WHAT IS NEEDED | Continue the wine excerpt from the point at which it ends.

PAGE EXCERPT |
╔══

With bold fruit flavors and accents of sweet spice, Grenache, Syrah and Mourvèdre form the base of the classic Rhône Red Blend, while Carignan, Cinsault and Counoise often come in to play. Though they originated from France’s southern Rhône Valley, with some creative interpretation, Rhône blends have also become popular in other countries. Somm Secret—Putting their own local spin on the Rhône Red Blend, those from Priorat often include Merlot and Cabernet Sauvignon. In California, it is not uncommon to see Petite Sirah make an appearance.
The largest and perhaps most varied of California’s wine-growing regions, the Central Coast produces a good majority of the state's wine. This vast California wine district stretches from San Francisco all the way to Santa Barbara along the coast, and reaches inland nearly all the way to the Central Valley.

╚══

Rows showing where targets appear |
╔══

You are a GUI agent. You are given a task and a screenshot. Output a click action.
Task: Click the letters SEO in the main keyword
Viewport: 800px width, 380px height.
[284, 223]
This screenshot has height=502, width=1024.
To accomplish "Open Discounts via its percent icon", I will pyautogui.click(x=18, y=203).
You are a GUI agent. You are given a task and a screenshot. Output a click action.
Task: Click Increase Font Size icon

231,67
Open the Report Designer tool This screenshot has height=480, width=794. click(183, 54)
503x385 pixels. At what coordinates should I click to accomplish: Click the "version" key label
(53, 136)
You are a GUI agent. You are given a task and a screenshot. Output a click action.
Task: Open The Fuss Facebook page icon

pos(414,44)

╚══

EXPECTED ANSWER |
Encompassing an extremely diverse array of climates, soil types and wine styles, it contains many smaller sub-AVAs, including San Francisco Bay, Monterey, the Santa Cruz Mountains, Paso Robles, Edna Valley, Santa Ynez Valley and Santa Maria Valley.
While the Central Coast California wine region could probably support almost any major grape varietiy, it is famous for a few Central Coast reds and whites. Pinot Noir, Chardonnay, Cabernet Sauvignon and Zinfandel are among the major ones. The Central Coast is home to many of the state's small, artisanal wineries crafting unique, high-quality wines, as well as larger producers also making exceptional wines.